アプリサービスをローンチするにあたって、まず行うべきなのは、利用規約・プライバシーポリシーの作成です。
ですが、何から始めていいのか分からないというのが、多くの人の本音ではないでしょうか?
そこで、アプリサービスの利用規約の作成手順を解説していきます。
まずは、新しいアプリサービスの内容を把握するため、開発担当者などへのヒアリングが必要です。
ヒアリングの際に重要となってくるのは、次の3点です。
サービスの具体的内容については、利用規約の作成のために必須の事項です。
また、内容によっては、サービス自体が何らかの法律に抵触する可能性があります。
もし、法律に抵触したままの状態であれば、早急に改善しないと、リリースしてから、サービスが停止されてしまう可能性があります。

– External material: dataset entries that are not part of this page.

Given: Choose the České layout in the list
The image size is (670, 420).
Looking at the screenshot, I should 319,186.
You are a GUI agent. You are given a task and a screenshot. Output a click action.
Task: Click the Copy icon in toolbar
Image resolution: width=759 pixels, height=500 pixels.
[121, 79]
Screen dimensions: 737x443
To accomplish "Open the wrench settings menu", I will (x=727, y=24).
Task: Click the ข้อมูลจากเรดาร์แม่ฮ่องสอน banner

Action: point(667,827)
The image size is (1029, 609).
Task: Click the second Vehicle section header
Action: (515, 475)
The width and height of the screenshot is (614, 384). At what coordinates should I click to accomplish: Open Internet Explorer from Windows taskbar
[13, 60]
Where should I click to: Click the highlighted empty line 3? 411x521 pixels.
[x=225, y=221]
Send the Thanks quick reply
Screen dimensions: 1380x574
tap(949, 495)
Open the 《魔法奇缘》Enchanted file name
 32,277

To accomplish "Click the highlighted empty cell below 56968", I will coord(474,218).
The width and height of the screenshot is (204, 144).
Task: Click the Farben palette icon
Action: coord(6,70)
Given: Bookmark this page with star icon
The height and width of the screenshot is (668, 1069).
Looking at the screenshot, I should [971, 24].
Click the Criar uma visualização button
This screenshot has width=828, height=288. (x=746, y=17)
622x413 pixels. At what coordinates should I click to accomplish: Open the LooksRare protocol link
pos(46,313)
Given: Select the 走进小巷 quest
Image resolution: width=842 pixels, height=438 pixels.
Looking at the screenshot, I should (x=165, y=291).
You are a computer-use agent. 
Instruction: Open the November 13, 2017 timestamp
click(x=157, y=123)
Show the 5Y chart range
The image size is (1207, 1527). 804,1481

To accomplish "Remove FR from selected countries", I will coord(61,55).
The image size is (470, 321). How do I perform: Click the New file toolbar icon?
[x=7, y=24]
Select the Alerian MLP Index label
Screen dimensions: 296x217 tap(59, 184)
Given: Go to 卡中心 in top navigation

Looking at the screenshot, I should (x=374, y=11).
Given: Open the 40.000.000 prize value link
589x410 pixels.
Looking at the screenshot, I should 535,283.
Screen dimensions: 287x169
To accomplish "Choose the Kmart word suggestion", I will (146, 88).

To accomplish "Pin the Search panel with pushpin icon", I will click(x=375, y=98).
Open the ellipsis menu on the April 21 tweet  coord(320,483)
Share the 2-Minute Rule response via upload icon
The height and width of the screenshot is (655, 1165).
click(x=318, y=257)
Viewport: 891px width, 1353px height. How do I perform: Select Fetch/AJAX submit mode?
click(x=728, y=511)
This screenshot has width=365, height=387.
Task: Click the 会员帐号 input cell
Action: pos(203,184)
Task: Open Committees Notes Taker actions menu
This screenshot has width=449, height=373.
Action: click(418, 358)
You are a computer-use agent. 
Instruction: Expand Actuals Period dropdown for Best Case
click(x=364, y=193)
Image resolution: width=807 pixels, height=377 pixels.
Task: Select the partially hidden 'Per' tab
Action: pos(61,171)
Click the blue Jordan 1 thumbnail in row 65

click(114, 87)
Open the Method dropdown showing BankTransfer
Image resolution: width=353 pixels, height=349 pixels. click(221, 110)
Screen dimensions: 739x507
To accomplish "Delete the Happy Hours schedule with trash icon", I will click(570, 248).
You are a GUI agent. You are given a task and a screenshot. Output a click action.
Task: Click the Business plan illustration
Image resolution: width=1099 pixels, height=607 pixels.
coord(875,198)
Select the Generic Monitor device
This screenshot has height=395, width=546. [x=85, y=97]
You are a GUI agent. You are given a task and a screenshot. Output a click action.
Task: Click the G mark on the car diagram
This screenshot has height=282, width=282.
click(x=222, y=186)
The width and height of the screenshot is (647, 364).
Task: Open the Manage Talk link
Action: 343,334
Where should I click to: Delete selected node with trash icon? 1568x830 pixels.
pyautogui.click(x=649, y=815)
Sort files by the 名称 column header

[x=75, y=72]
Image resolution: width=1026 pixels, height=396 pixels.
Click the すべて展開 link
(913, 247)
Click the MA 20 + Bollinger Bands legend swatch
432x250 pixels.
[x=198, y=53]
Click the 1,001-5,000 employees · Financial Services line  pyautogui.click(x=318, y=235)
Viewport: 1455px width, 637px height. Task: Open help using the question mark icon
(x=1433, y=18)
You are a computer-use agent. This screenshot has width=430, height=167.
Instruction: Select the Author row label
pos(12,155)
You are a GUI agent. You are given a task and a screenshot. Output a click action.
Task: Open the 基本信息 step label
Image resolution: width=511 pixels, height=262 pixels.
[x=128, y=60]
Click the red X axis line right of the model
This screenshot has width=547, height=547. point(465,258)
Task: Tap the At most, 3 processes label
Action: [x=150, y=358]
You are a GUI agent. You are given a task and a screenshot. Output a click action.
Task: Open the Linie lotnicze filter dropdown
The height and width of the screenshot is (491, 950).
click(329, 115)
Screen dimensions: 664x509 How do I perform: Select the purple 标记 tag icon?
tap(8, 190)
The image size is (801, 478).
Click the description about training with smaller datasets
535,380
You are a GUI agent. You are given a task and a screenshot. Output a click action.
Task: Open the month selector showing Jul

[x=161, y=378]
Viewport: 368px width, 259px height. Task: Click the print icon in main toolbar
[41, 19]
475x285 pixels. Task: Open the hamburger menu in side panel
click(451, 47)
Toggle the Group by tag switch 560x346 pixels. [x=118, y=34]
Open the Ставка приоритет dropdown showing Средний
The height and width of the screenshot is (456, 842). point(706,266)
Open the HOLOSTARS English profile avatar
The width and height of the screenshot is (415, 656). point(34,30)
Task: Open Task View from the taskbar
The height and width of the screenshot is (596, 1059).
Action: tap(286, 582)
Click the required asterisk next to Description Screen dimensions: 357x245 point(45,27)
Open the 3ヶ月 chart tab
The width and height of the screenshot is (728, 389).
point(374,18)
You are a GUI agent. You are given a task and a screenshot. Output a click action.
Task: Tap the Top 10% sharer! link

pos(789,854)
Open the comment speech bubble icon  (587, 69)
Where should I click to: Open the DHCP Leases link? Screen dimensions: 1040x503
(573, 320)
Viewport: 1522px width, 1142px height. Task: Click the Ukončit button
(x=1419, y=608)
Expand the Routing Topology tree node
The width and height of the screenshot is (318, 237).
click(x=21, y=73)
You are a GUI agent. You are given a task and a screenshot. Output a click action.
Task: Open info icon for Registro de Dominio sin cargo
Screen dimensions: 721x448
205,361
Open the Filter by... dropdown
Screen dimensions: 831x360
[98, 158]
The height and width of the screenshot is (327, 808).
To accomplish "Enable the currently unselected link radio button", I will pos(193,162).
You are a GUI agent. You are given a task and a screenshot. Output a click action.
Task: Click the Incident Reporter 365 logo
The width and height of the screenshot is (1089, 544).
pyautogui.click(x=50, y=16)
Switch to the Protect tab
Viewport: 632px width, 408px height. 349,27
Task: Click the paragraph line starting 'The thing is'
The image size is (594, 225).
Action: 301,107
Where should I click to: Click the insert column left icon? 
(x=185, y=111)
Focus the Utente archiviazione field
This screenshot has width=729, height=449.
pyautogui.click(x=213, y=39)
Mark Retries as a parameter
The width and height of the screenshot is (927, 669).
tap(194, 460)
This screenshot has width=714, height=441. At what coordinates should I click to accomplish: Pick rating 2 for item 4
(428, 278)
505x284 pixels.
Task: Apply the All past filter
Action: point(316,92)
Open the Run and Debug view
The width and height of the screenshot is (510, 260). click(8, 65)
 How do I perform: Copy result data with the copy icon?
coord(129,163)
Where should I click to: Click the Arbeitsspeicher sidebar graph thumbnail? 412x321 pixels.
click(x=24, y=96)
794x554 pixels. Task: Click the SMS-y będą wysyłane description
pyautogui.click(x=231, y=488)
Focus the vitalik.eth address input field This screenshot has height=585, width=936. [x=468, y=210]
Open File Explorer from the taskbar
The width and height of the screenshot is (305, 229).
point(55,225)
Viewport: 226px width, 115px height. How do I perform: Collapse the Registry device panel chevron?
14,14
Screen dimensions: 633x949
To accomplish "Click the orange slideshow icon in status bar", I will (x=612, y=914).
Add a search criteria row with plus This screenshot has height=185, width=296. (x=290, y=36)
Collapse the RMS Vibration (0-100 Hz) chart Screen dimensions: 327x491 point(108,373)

また、課金サービスを展開する場合には注意が必要です。
例えば、BtoC向けのサービスで課金をするのであれば、特定商取引法や消費者契約法による規制の対象なります。
また、ポイントを購入するサービスであれば、資金決済法の規制を受ける可能性があります。
参考記事:オンラインゲームに関する法律(資金決済法・景品表示法)を弁護士が解説
さらに、想定されるユーザーが、未成年者の場合、年齢認証をするのか否か、親権者の同意を取得するのが困難な場合には課金の上限をどの程度に設定するのかなどを検討する必要があるのです。
参考記事:アプリサービスで未成年者から有料サービスの利用取消をされないための対処法
アプリサービスで、個人情報を取得する場合には、個人情報保護法の適用があります。
法律上の個人情報には、ユーザーの氏名、住所、年齢のほか、IDやパスワード、購買履歴、位置情報など、多岐にわたります。
そもそも、取得する情報のうち、「個人情報」に該当するのか、判断が難しいものが多々あります。
「個人情報」に該当すれば、個人情報保護法に基づいて、当該情報を取り扱う必要が出てきます。
また、昨今、ユーザからの情報については、ユーザ自身も、その取扱いについて、敏感になっています。
法律上は、「個人情報」には、当たらないけれど、ユーザ対応も考えて、厳格に取り扱うという判断も必要な場合が出てくるので、注意が必要です。
アプリを開発するにあたって、1社だけで開発するという事例は多くなく、
・提携している開発事業者に開発の一部を委託
・AWSなどの外部のクラウドサービスを使って公開
・運用を外部に委託するという
ケースも多くなってきています。
これらの事業者との間で、どのような契約になっているか、お金関係の規定はどうなっているのか、個人情報のやり取りはあるのかといったことを検討することが必要になってくるのです。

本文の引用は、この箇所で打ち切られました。